* begin QUOTED TEXT *

Hi all, I work with Marshall and Eddie and have been using UIMA for
some time but am new to the mailing list.
As an experiment, I re-implemented the (java) CAS internals such that
each feature structure corresponds to a single java object instead of
using the custom "heaps" (monolithic arrays), and indices are built
from standard java SDK (concurrent) collection classes.
The original motivation was to make the CAS threadsafe but I think
there are other benefits, the biggest of which may be
reduction/simplification of the codebase.
This new impl should be fully compatible with all of the existing CAS
APIs, with a few exceptions (see below). i.e. in most cases it can be
a drop-in replacement for uima-core.jar. Existing JCas cover classes
can be used but must be recompiled. I also included a "compatibility
layer" for the low level CAS API so that existing usage of it should
still work, but removing the heaps of course obviates the need for it.
Summary of advantages:
- Drastic simplification of code - most proprietary data structure
impls removed, many other classes removed, index/index repo impls are
about 25% of the size of the heap versions (good for future
enhancements/maintainability)
- Thread safety - multiple logically independent annotators can work
on the same CAS concurrently - reading, writing and iterating over
feature structures. Opens up a lot of parallelism possibilities
- No need for heap resizing or wasted space in fixed size CAS backing
arrays, no large up-front memory cost for CASes - pooling them should
no longer be necessary
- Unlike the current heap impl, when a FS is removed from CAS indices
it's space is actually freed (can be GC'd)
- Unification of CAS and JCas - cover class instance (if it exists)

* end QUOTED TEXT *
* begin RAW DATA *

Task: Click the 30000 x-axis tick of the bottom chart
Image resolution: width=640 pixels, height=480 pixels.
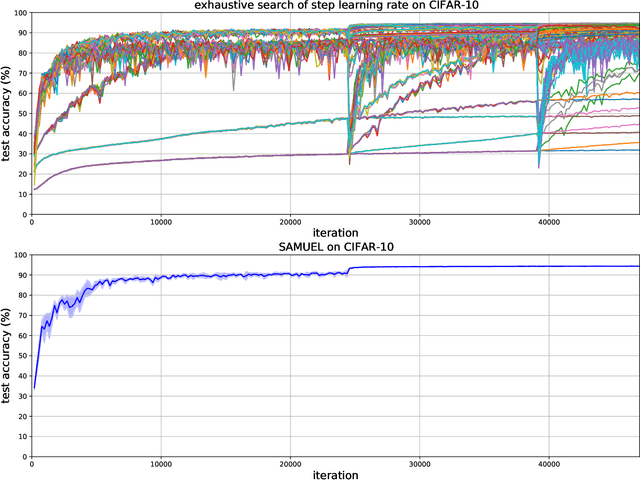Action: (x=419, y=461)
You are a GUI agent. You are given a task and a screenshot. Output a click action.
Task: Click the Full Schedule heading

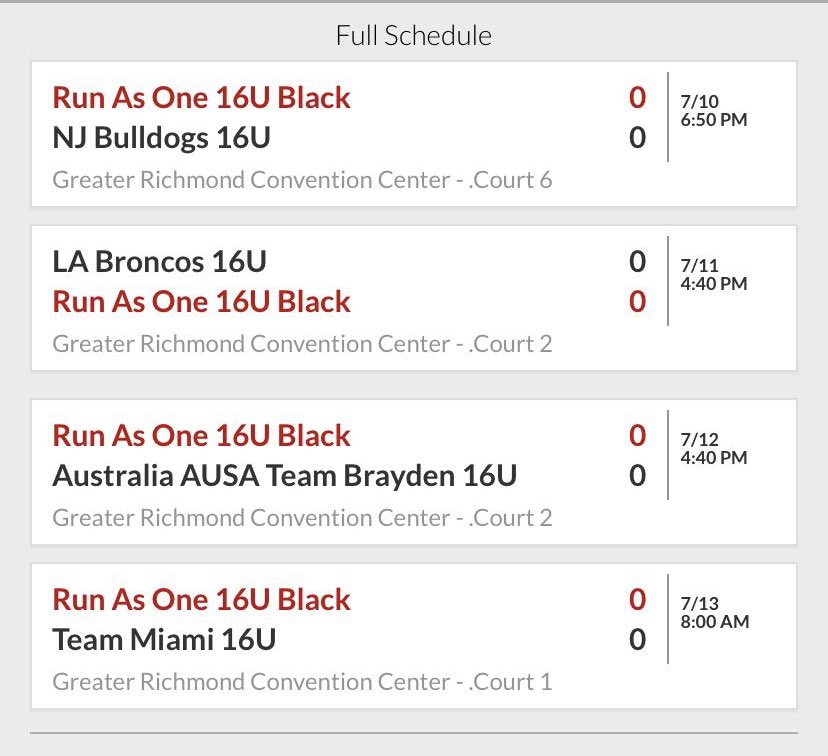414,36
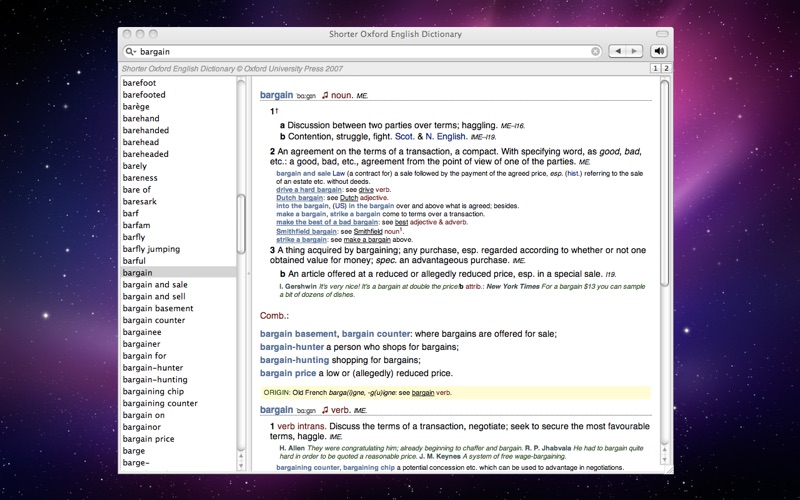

* end RAW DATA *

◆ **GIVEN EXERCISE 1**
In the CAS reimplementation message, what was the original motivation for the new implementation?
◆ **GIVEN EXERCISE 2**
Carry on the CAS reimplementation message from the point where it stops.
The records were taken from a separate source.

◆ **TASK ANSWER 1**
To make the CAS threadsafe.

◆ **TASK ANSWER 2**
"is" the feature structure
- Significantly better performance (speed) for many use-cases,
especially where there is heavy access of CAS data
- Usage of standard Java data structure classes means it can benefit
more "for free" from ongoing improvements in the java SDK and from
hardware optimizations targeted at these classes
Functionality not yet supported:
- Binary serialization/deserialization
- C/C++ framework (requires binary serialization)
- "Delta" CAS related function including CAS markers
- Index "auto protection" (recent 2.7 feature)
- Snapshot iterators currently return regular iterators (but all
iterators are safe to use concurrently with modification)
- Multiple classloaders haven't been tested
There's also various other small loose ends and cleanup to do.
I was hoping to see if there's interest from the community in taking
this further, maybe even as a replacement for the current impl in a
future version of uima-core.
I'm not sure of the best way to share the code, but it would be great
to have a branch in the shared SCM repo where the current prototype
could be reviewed and collaboratively evolved to fill the remaining
gaps.
Would welcome any comments or questions!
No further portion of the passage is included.